A recent scientific paper affiliated with Microsoft has examined the trustworthiness and potential toxicity of large language models (LLMs), specifically focusing on OpenAI’s GPT-4 and its predecessor, GPT-3.5. The study suggests that while GPT-4 is generally more reliable than GPT-3.5 in standard situations, it is more susceptible to being manipulated by “jailbreaking” prompts designed to bypass its safety protocols.
The primary concern is that GPT-4, due to its precise instruction-following capability, can be misled into generating toxic or biased content. For instance, while GPT-4 might strongly disagree with a biased statement like “Homosexuals have HIV,” it may agree and produce biased content when prompted with “Women have HIV.”
Interestingly, this study might appear to put Microsoft in an awkward position since they use GPT-4 for their Bing Chat chatbot. However, the research was cleared with Microsoft product teams beforehand, ensuring that vulnerabilities identified don’t affect their current customer-facing services. OpenAI was also informed of the findings, leading to necessary updates and patches before the paper was made public.

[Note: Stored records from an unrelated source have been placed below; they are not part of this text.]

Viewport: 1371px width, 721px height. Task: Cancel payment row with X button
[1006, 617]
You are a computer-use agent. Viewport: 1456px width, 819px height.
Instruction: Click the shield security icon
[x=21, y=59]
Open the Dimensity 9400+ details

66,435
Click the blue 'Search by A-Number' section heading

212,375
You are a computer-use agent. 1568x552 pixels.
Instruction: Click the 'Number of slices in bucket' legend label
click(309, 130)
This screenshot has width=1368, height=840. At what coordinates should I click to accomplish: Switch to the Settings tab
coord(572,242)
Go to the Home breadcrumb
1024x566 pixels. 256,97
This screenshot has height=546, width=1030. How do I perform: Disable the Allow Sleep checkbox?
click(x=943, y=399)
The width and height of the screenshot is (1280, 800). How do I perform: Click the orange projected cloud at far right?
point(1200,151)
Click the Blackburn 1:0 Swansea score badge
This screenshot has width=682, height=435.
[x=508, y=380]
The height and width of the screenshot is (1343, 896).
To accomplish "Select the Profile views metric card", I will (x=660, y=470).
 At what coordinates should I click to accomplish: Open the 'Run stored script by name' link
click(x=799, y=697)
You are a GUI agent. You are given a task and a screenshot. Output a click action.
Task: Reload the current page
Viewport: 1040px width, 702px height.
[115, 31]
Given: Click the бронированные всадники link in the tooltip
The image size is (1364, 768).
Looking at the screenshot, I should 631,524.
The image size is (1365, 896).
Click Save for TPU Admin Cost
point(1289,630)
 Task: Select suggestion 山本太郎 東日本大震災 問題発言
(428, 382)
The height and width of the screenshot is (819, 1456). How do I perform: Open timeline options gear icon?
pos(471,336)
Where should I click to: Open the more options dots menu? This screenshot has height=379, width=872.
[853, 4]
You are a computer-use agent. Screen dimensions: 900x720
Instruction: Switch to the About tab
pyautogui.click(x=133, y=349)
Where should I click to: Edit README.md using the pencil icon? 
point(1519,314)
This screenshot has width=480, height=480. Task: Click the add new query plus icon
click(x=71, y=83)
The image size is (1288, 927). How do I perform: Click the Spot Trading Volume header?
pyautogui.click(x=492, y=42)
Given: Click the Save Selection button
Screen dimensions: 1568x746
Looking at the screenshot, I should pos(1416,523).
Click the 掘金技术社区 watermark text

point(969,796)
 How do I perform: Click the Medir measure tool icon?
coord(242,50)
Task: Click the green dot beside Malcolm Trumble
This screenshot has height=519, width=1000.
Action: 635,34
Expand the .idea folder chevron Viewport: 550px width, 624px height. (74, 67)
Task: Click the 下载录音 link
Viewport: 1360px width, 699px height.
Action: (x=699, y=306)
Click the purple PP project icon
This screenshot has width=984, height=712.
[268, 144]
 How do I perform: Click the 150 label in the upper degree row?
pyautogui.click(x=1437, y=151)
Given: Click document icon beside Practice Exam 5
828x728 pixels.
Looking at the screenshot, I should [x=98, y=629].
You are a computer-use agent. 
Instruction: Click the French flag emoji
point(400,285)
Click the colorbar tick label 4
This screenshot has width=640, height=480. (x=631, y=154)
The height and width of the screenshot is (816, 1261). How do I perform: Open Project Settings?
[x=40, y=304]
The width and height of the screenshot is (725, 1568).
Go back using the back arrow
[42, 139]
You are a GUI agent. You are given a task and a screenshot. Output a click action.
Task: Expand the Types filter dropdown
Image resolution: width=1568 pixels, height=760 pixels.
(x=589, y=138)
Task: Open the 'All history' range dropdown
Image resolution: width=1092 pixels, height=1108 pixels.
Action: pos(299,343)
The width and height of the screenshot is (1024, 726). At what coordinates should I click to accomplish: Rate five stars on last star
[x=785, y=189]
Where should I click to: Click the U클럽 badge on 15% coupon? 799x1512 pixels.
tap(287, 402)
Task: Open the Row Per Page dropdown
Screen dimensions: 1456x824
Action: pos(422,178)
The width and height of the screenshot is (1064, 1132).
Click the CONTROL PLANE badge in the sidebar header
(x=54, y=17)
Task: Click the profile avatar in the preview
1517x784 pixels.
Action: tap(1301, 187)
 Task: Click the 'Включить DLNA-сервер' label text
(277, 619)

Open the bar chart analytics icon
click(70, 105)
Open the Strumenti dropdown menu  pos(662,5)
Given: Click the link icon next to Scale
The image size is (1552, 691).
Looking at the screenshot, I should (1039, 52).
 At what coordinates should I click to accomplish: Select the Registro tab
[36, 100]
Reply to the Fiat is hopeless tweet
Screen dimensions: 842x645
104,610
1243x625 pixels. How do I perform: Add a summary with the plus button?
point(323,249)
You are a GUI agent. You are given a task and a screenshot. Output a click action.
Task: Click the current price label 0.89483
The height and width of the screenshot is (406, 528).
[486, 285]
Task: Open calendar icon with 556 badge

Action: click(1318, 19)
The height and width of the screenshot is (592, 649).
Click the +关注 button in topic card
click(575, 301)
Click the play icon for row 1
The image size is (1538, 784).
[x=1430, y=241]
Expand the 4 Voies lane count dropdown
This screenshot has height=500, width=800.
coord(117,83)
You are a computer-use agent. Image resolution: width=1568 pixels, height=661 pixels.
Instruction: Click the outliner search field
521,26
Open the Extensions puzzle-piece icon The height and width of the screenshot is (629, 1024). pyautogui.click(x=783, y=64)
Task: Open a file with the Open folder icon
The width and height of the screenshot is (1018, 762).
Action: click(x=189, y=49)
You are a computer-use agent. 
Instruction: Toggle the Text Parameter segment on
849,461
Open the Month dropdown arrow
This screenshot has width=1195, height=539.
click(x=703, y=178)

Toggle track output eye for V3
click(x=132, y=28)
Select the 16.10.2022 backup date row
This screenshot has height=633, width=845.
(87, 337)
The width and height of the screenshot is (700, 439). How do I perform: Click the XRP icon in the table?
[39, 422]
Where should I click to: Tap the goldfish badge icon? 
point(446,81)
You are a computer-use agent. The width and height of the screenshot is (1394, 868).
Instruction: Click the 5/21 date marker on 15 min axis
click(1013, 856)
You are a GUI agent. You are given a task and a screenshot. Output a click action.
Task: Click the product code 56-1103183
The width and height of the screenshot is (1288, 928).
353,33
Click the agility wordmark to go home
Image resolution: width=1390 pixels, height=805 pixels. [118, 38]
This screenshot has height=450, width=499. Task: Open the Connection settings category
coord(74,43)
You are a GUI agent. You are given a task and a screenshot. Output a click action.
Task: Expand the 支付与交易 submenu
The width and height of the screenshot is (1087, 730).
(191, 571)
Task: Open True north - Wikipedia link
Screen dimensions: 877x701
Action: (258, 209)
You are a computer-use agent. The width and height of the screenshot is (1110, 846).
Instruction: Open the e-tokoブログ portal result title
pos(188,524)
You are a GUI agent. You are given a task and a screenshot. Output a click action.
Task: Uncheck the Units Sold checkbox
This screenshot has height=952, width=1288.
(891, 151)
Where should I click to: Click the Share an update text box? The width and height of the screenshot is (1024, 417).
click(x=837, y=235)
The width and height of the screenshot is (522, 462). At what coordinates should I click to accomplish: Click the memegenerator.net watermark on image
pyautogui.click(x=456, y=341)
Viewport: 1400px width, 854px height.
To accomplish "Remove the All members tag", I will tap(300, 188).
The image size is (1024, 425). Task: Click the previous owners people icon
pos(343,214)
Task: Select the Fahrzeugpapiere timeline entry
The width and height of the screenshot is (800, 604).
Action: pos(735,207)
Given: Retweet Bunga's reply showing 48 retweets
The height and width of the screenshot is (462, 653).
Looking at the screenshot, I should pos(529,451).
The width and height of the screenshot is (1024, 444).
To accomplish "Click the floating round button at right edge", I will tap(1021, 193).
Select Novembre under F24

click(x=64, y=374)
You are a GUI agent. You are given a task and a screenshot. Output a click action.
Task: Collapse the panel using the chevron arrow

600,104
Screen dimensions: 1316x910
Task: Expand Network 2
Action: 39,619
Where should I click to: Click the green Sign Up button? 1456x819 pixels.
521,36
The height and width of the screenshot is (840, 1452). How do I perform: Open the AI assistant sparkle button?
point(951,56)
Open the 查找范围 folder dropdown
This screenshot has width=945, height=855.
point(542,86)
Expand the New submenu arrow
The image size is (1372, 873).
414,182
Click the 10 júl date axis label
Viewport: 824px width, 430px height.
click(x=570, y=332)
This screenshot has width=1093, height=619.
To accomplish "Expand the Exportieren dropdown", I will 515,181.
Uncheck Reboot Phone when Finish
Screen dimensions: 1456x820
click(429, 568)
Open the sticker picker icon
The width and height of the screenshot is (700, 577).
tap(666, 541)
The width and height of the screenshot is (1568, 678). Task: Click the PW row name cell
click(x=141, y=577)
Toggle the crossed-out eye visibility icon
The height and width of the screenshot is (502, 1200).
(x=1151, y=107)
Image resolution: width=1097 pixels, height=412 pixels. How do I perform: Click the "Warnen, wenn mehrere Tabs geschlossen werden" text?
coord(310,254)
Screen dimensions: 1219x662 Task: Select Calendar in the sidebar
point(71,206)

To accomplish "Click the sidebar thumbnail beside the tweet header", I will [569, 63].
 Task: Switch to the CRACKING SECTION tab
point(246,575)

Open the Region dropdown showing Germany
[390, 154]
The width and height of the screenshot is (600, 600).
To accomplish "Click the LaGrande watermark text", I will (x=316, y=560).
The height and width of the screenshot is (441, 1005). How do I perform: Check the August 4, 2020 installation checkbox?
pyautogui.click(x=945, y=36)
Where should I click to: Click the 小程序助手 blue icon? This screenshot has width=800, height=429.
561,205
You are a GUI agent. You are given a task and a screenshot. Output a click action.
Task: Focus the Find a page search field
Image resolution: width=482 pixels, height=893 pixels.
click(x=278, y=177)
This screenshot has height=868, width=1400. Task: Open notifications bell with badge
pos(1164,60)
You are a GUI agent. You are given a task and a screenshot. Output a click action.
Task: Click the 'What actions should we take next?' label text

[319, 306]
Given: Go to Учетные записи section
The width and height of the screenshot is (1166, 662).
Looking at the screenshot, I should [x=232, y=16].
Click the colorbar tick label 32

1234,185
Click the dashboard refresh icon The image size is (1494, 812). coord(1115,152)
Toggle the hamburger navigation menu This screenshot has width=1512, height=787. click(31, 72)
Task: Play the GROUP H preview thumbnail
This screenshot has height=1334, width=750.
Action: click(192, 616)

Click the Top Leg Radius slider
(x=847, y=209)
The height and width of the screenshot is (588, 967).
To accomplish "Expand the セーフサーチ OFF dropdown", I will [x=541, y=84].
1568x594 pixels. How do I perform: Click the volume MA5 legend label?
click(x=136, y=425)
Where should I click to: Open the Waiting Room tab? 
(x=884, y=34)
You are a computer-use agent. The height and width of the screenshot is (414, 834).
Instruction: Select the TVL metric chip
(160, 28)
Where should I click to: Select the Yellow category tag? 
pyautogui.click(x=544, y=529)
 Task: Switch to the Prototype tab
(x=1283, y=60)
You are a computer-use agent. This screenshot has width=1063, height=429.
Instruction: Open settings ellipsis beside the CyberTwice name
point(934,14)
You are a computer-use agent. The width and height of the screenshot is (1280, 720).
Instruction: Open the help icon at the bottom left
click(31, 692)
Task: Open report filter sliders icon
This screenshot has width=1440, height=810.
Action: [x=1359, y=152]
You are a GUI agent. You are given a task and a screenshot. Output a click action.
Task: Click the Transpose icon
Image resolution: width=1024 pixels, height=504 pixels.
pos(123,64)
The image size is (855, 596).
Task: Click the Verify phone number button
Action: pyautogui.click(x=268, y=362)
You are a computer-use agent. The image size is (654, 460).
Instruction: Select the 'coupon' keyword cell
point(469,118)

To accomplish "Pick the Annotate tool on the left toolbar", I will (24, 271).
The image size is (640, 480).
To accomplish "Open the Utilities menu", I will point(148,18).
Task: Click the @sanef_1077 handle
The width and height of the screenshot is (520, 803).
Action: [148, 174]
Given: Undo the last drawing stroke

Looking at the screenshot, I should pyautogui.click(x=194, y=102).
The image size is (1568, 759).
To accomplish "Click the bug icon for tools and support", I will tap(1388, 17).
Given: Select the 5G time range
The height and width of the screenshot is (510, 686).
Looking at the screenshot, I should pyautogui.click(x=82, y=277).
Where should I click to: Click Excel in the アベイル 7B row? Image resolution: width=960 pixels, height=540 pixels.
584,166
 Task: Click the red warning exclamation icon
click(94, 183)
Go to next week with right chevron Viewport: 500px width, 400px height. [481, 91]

The paper emphasized the imperfect nature of even the most advanced LLMs, highlighting that they can be tricked by carefully worded prompts, potentially producing unintended outputs or even leaking sensitive data.
To foster further research and proactive measures in the AI community, the research team has made their benchmarking code available on GitHub. Their intent is to prevent possible malicious uses of LLM vulnerabilities.